◆ Required work ◆
Below are some records. Repeat exactly the lines from the one containing "Return to Services Calendar (206, 1244)" through the final line.

Stored data entries
------------
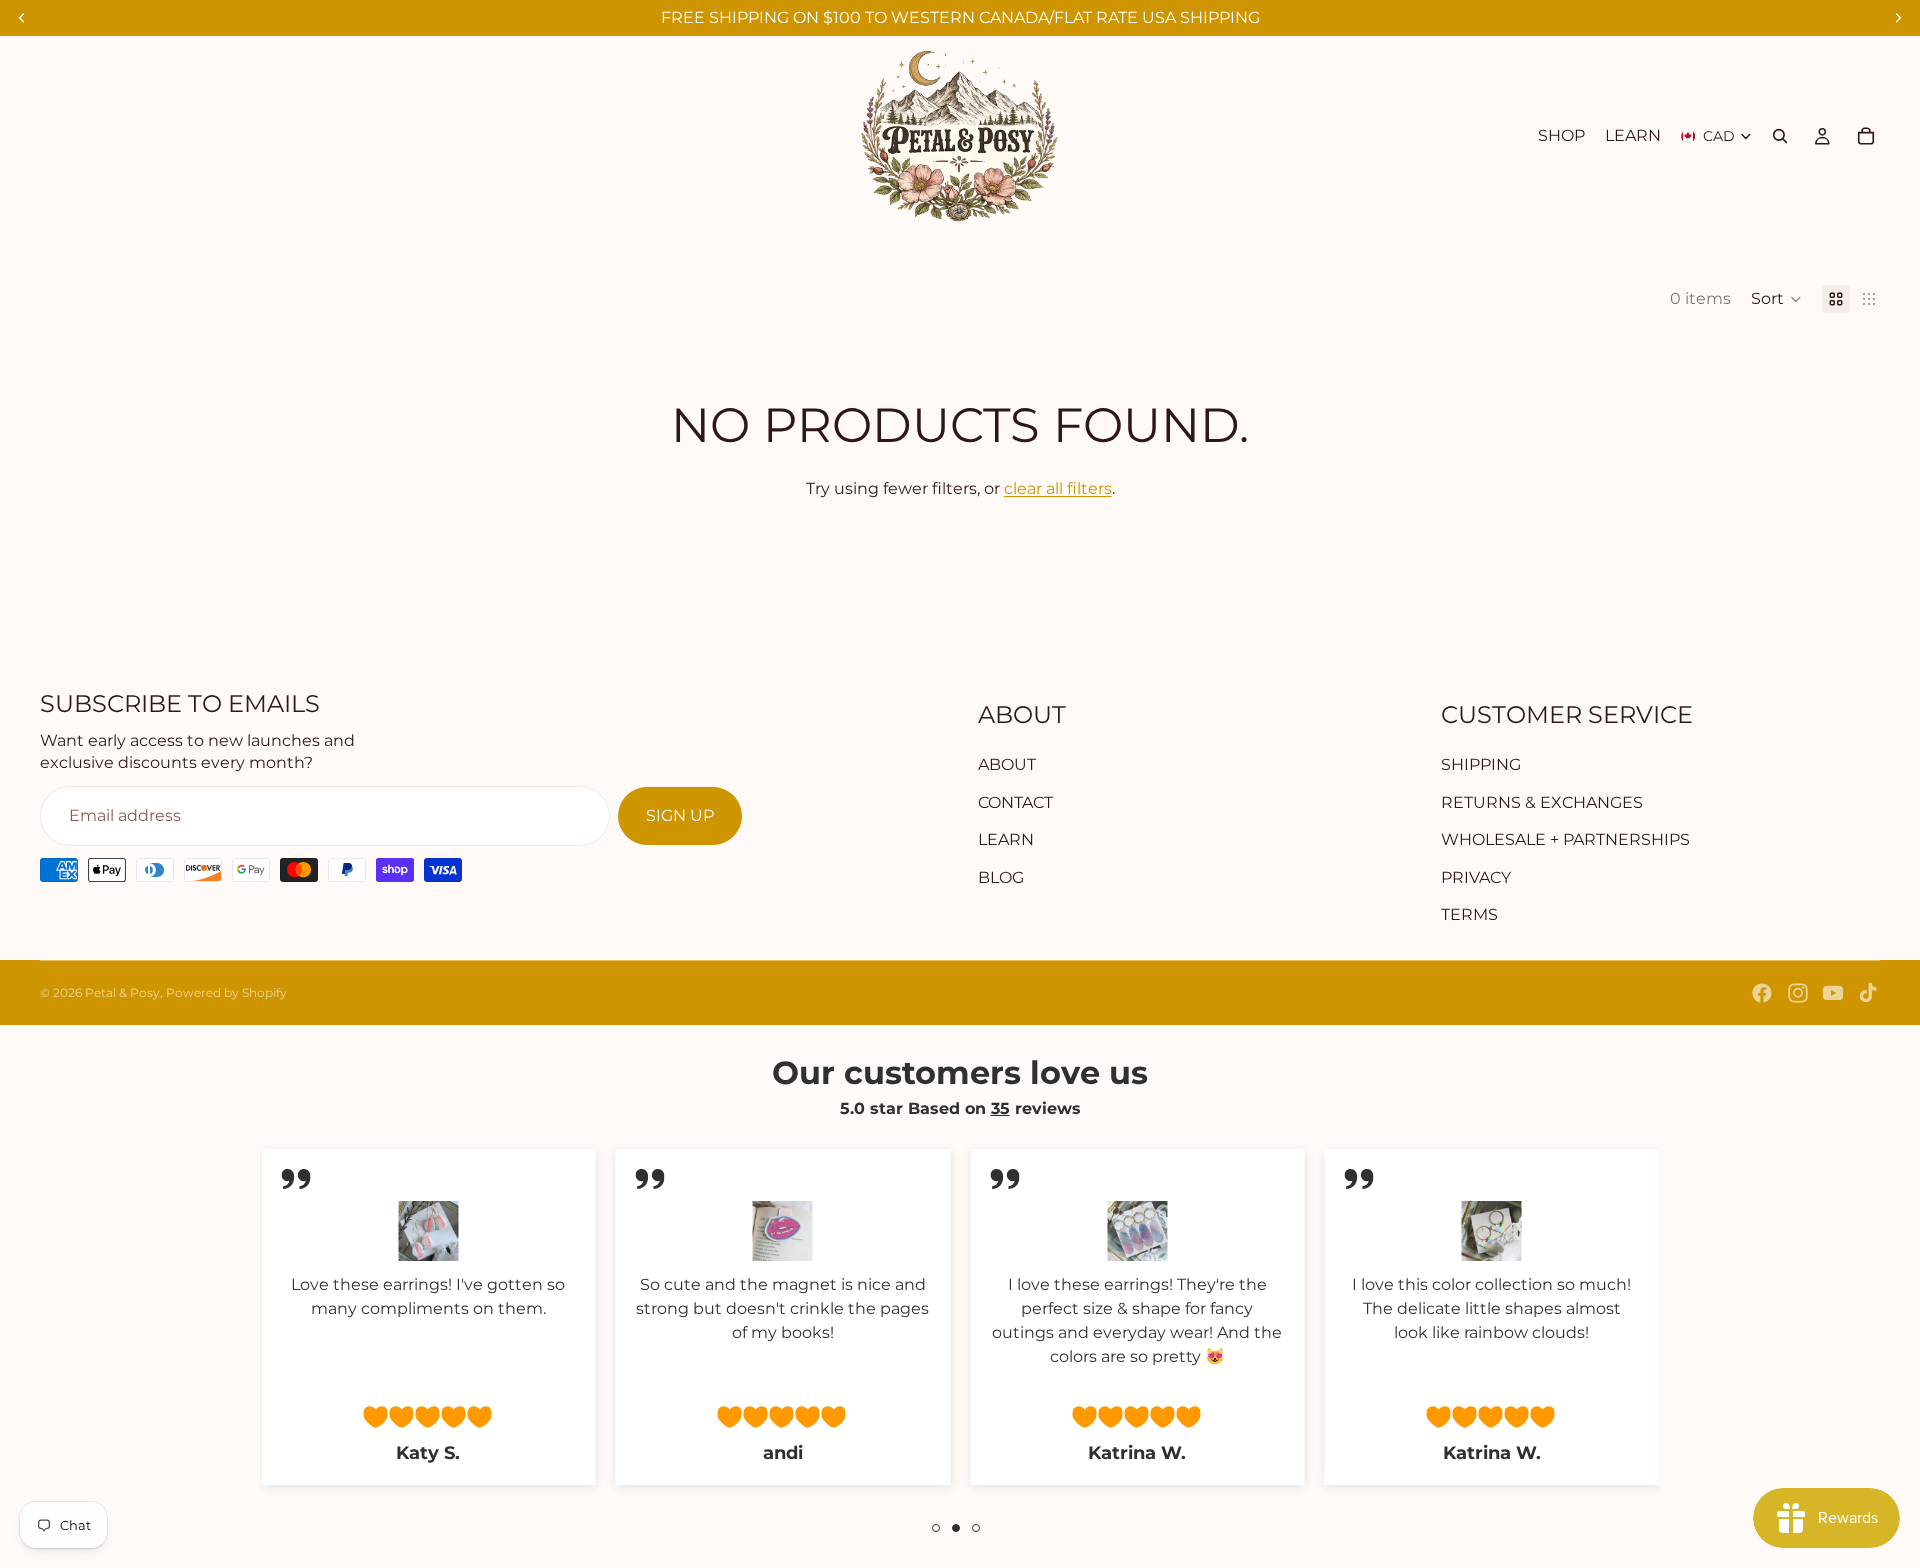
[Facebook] (1762, 993)
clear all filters (1058, 488)
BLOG (1001, 877)
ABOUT (1007, 764)
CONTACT (1015, 802)
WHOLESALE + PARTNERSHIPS (1565, 839)
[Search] (1780, 136)
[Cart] (1866, 136)
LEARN (1006, 839)
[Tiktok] (1868, 993)
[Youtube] (1833, 993)
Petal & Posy (122, 992)
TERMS (1469, 914)
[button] (1776, 299)
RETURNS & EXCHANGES (1542, 802)
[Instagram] (1798, 993)
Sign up (680, 815)
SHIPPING (1481, 764)
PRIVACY (1476, 877)
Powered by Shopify (226, 992)
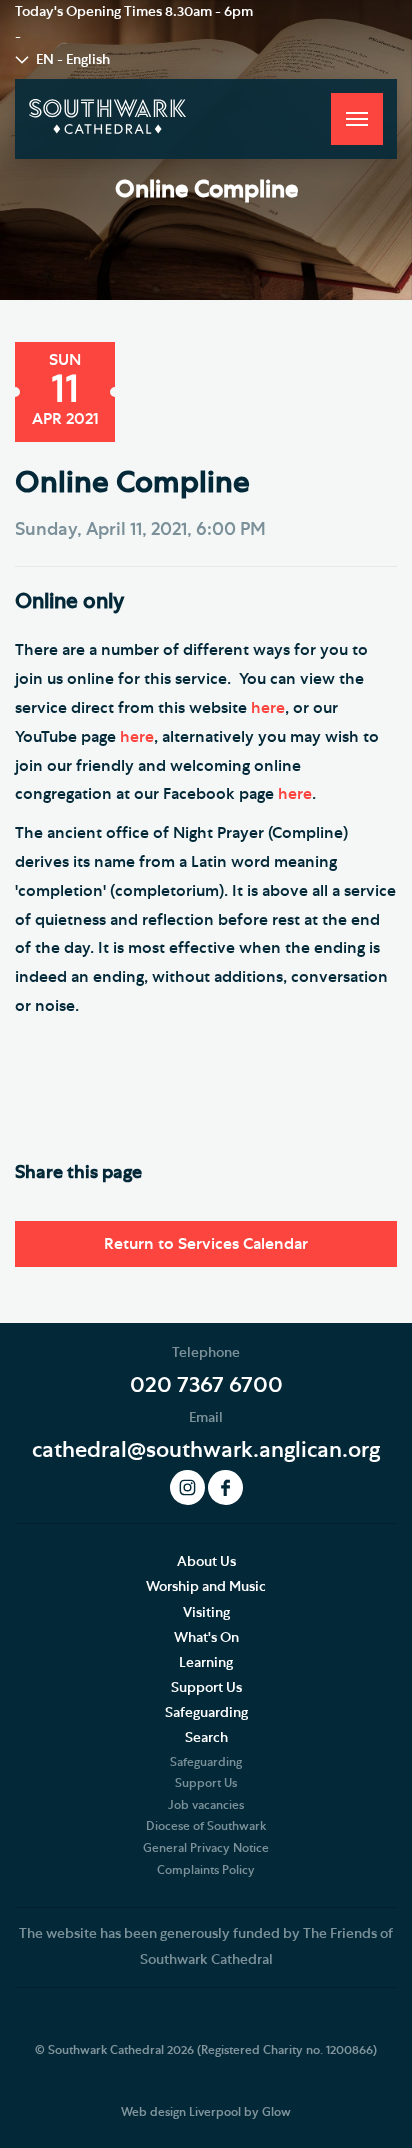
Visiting (206, 1613)
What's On (206, 1638)
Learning (206, 1663)
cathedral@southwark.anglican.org (206, 1450)
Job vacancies (206, 1805)
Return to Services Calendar (206, 1244)
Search (206, 1738)
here (268, 708)
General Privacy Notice (206, 1848)
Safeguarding (206, 1713)
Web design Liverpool (181, 2112)
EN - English (73, 60)
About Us (206, 1562)
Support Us (206, 1688)
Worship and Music (206, 1587)
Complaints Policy (206, 1870)
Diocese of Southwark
------------
◆ Response ◆
Return to Services Calendar (206, 1244)
Search (206, 1738)
here (268, 708)
General Privacy Notice (206, 1848)
Safeguarding (206, 1713)
Web design Liverpool (181, 2112)
EN - English (73, 60)
About Us (206, 1562)
Support Us (206, 1688)
Worship and Music (206, 1587)
Complaints Policy (206, 1870)
Diocese of Southwark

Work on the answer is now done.